Case Image
Two patients with known bicuspid aortic valve stenosis presented for surgical aortic valve replacement. During the pre-cardiopulmonary bypass transesophageal echocardiogram (TEE) examination both patients were incidentally found to have a fibrous strand that could be intermittently identified traversing the anterior-posterior axis of the valve(Figure 1A, Video 1A). There was no significant regurgitation or stenosis appreciated on the Doppler examination of the valve. 3-dimensional (3D) TEE was subsequently used to characterize these lesions further in both patients. In our first patient 3D-TEE examination of the valve, showed a fibrous strand connecting the anterior and posterior leaflets at the leaflet edge level giving this patient a diagnosis of double orifice mitral valve (DOMV) ‘incomplete bridge type (Figure 1B&C, Video 1 B&C).’ In our second patient on 3D-TEE a fibrous bridge could be clearly seen dividing the atrioventricular orifice completely from the leaflet edge all the way through the valve annulus (Figure 1D) giving this patient a diagnosis of DOMV ‘complete bridge type.’
DOMV is a rare congenital cardiac anomaly occurring in 1% of autopsied cases of congenital heart disease and is typically associated with other congenital cardiac pathologies.1 DOMV is defined as a single fibrous annulus with two orifices opening into the left ventricle and can be classified into three types: the ‘incomplete bridge type’ the ‘complete bridge type’ as described for patients 1 & 2 in our case image series and the then the ‘hole type’ where a secondary orifice with subvalvular apparatus occurs in the lateral commissure of the MV.2 3D-TEE has been shown to be a valuable tool for characterizing and classifying congenital cardiac lesions such as DOMV.3 In our first patient, we see how on 2-dimensional TEE the ‘fibrous strand’ could be mistaken for mobile vegetation or torn chordae tendineae (Figure 1A, Video 1A) , but when viewed with 3D-TEE and with multiplanar reconstruction we can clearly see the fibrous strand connecting the anterior and posterior leaflets at the leaflet edge level (Figure 1B&C, Video 1B&C ). For our second patient, we see how 3D-TEE clearly demonstrates the fibrous bridge that divides the atrioventricular orifice completely from the leaflet edge all the way through the valve annulus (Figure 1D) .
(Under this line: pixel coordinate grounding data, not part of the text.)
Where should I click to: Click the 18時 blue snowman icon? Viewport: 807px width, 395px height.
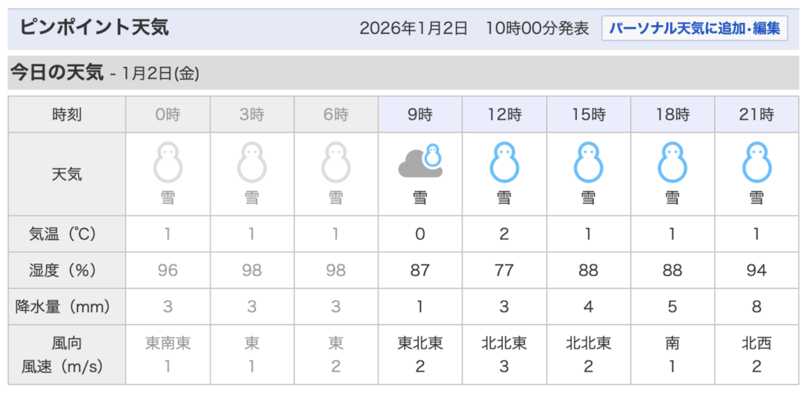[x=672, y=162]
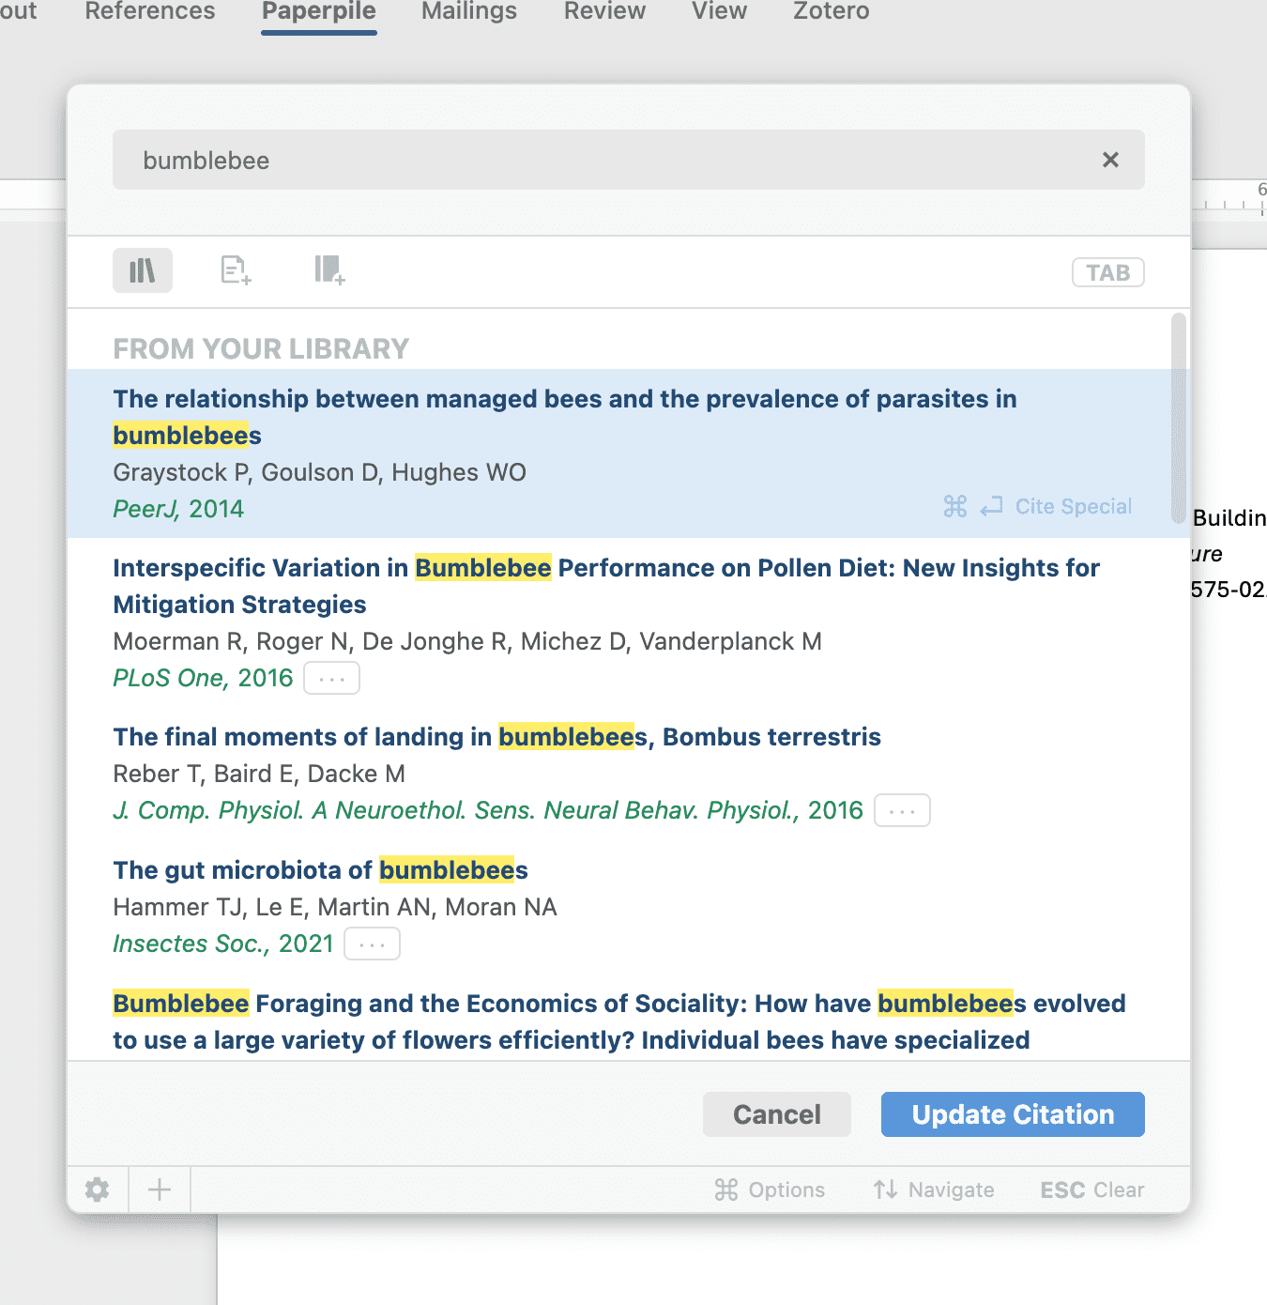Click the add citation from document icon

[236, 270]

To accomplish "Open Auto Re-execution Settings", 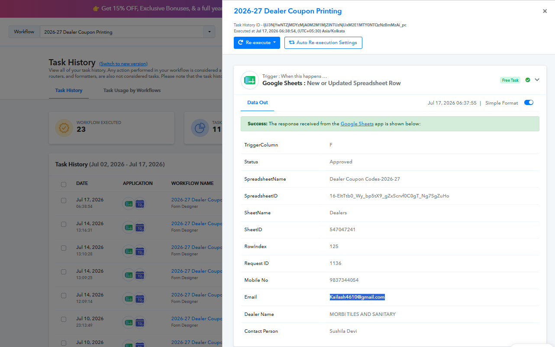I will pyautogui.click(x=323, y=43).
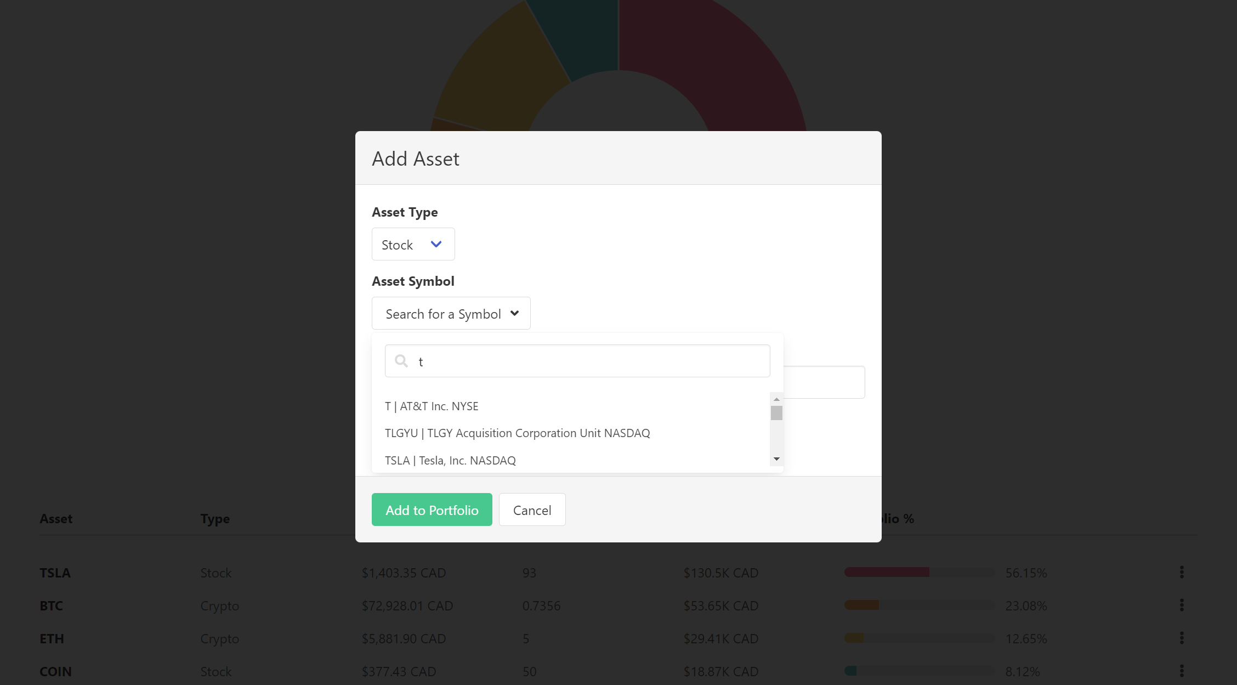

The etiology of DOMV remains unclear with a defect in the endocardial cushion being one postulated cause. This etiology is supported by the fact that DOMV is rarely an isolated pathology as it is often associated with other cardiac congenital anomalies such as coarctation of the aorta, patent ductus or BAV as seen in both of our cases. Treatment of DOMV will depend on whether if it is associated with mitral valve regurgitation or stenosis with surgical repair or replacement being an option. Many patients remain asymptomatic with DOMV being picked up incidentally and no intervention is required as in both of our patients presented in this image series.